Data for the task
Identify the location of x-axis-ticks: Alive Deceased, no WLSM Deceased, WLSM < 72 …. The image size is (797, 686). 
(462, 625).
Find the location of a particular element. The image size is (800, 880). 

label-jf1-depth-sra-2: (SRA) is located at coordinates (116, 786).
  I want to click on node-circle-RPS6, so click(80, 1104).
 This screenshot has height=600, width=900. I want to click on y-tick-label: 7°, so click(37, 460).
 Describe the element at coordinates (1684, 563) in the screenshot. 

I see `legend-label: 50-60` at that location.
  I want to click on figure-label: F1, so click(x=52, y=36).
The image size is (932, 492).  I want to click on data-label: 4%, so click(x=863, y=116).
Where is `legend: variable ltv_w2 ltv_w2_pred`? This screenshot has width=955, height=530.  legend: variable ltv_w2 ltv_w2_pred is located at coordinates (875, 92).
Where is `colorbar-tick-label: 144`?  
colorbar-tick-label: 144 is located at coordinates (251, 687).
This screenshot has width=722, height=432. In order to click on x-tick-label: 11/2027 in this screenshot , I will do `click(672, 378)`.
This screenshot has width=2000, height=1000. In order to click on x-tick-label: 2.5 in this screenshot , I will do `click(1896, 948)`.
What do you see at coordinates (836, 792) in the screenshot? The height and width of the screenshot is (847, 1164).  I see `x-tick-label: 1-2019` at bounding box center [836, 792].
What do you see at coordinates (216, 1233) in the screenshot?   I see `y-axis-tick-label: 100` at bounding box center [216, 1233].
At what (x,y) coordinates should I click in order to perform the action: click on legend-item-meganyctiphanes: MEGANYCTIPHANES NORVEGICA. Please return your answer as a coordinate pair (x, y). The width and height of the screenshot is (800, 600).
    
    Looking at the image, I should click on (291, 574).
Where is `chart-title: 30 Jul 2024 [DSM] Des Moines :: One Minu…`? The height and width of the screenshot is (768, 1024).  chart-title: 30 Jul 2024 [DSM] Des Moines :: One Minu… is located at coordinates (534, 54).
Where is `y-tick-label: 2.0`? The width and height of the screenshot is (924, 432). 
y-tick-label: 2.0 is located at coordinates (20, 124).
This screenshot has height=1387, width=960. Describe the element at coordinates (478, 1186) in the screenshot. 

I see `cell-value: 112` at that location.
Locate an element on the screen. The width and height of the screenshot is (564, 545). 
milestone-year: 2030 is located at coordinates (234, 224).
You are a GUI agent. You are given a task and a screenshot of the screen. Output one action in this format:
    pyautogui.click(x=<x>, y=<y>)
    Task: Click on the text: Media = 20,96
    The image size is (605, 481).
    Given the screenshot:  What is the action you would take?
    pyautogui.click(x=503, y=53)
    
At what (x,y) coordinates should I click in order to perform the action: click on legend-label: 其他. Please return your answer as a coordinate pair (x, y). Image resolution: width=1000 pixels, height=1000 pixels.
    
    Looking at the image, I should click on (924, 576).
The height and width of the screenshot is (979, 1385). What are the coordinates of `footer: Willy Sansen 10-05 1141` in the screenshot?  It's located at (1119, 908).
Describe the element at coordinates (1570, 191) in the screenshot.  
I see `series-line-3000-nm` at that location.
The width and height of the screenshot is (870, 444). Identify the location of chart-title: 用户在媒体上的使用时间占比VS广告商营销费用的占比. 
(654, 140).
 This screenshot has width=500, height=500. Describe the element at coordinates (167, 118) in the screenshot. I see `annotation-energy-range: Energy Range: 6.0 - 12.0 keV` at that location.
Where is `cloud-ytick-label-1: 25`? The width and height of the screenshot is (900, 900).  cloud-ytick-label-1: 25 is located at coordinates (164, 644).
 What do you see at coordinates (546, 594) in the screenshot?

What the task requires
Rewrite the full listing above, changing every occurrence of "image size" to "image dimensions" and leaving all other text unaltered.

Completed exercise
Identify the location of x-axis-ticks: Alive Deceased, no WLSM Deceased, WLSM < 72 …. The image dimensions is (797, 686). 
(462, 625).
Find the location of a particular element. The image dimensions is (800, 880). 

label-jf1-depth-sra-2: (SRA) is located at coordinates (116, 786).
  I want to click on node-circle-RPS6, so click(80, 1104).
 This screenshot has height=600, width=900. I want to click on y-tick-label: 7°, so click(37, 460).
 Describe the element at coordinates (1684, 563) in the screenshot. 

I see `legend-label: 50-60` at that location.
  I want to click on figure-label: F1, so click(x=52, y=36).
The image dimensions is (932, 492).  I want to click on data-label: 4%, so click(x=863, y=116).
Where is `legend: variable ltv_w2 ltv_w2_pred`? This screenshot has width=955, height=530.  legend: variable ltv_w2 ltv_w2_pred is located at coordinates (875, 92).
Where is `colorbar-tick-label: 144`?  
colorbar-tick-label: 144 is located at coordinates (251, 687).
This screenshot has width=722, height=432. In order to click on x-tick-label: 11/2027 in this screenshot , I will do `click(672, 378)`.
This screenshot has width=2000, height=1000. In order to click on x-tick-label: 2.5 in this screenshot , I will do `click(1896, 948)`.
What do you see at coordinates (836, 792) in the screenshot? The height and width of the screenshot is (847, 1164).  I see `x-tick-label: 1-2019` at bounding box center [836, 792].
What do you see at coordinates (216, 1233) in the screenshot?   I see `y-axis-tick-label: 100` at bounding box center [216, 1233].
At what (x,y) coordinates should I click in order to perform the action: click on legend-item-meganyctiphanes: MEGANYCTIPHANES NORVEGICA. Please return your answer as a coordinate pair (x, y). The width and height of the screenshot is (800, 600).
    
    Looking at the image, I should click on (291, 574).
Where is `chart-title: 30 Jul 2024 [DSM] Des Moines :: One Minu…`? The height and width of the screenshot is (768, 1024).  chart-title: 30 Jul 2024 [DSM] Des Moines :: One Minu… is located at coordinates (534, 54).
Where is `y-tick-label: 2.0`? The width and height of the screenshot is (924, 432). 
y-tick-label: 2.0 is located at coordinates (20, 124).
This screenshot has height=1387, width=960. Describe the element at coordinates (478, 1186) in the screenshot. 

I see `cell-value: 112` at that location.
Locate an element on the screen. The width and height of the screenshot is (564, 545). 
milestone-year: 2030 is located at coordinates (234, 224).
You are a GUI agent. You are given a task and a screenshot of the screen. Output one action in this format:
    pyautogui.click(x=<x>, y=<y>)
    Task: Click on the text: Media = 20,96
    The image dimensions is (605, 481).
    Given the screenshot:  What is the action you would take?
    pyautogui.click(x=503, y=53)
    
At what (x,y) coordinates should I click in order to perform the action: click on legend-label: 其他. Please return your answer as a coordinate pair (x, y). Image resolution: width=1000 pixels, height=1000 pixels.
    
    Looking at the image, I should click on (924, 576).
The height and width of the screenshot is (979, 1385). What are the coordinates of `footer: Willy Sansen 10-05 1141` in the screenshot?  It's located at (1119, 908).
Describe the element at coordinates (1570, 191) in the screenshot.  
I see `series-line-3000-nm` at that location.
The width and height of the screenshot is (870, 444). Identify the location of chart-title: 用户在媒体上的使用时间占比VS广告商营销费用的占比. 
(654, 140).
 This screenshot has width=500, height=500. Describe the element at coordinates (167, 118) in the screenshot. I see `annotation-energy-range: Energy Range: 6.0 - 12.0 keV` at that location.
Where is `cloud-ytick-label-1: 25`? The width and height of the screenshot is (900, 900).  cloud-ytick-label-1: 25 is located at coordinates (164, 644).
 What do you see at coordinates (546, 594) in the screenshot?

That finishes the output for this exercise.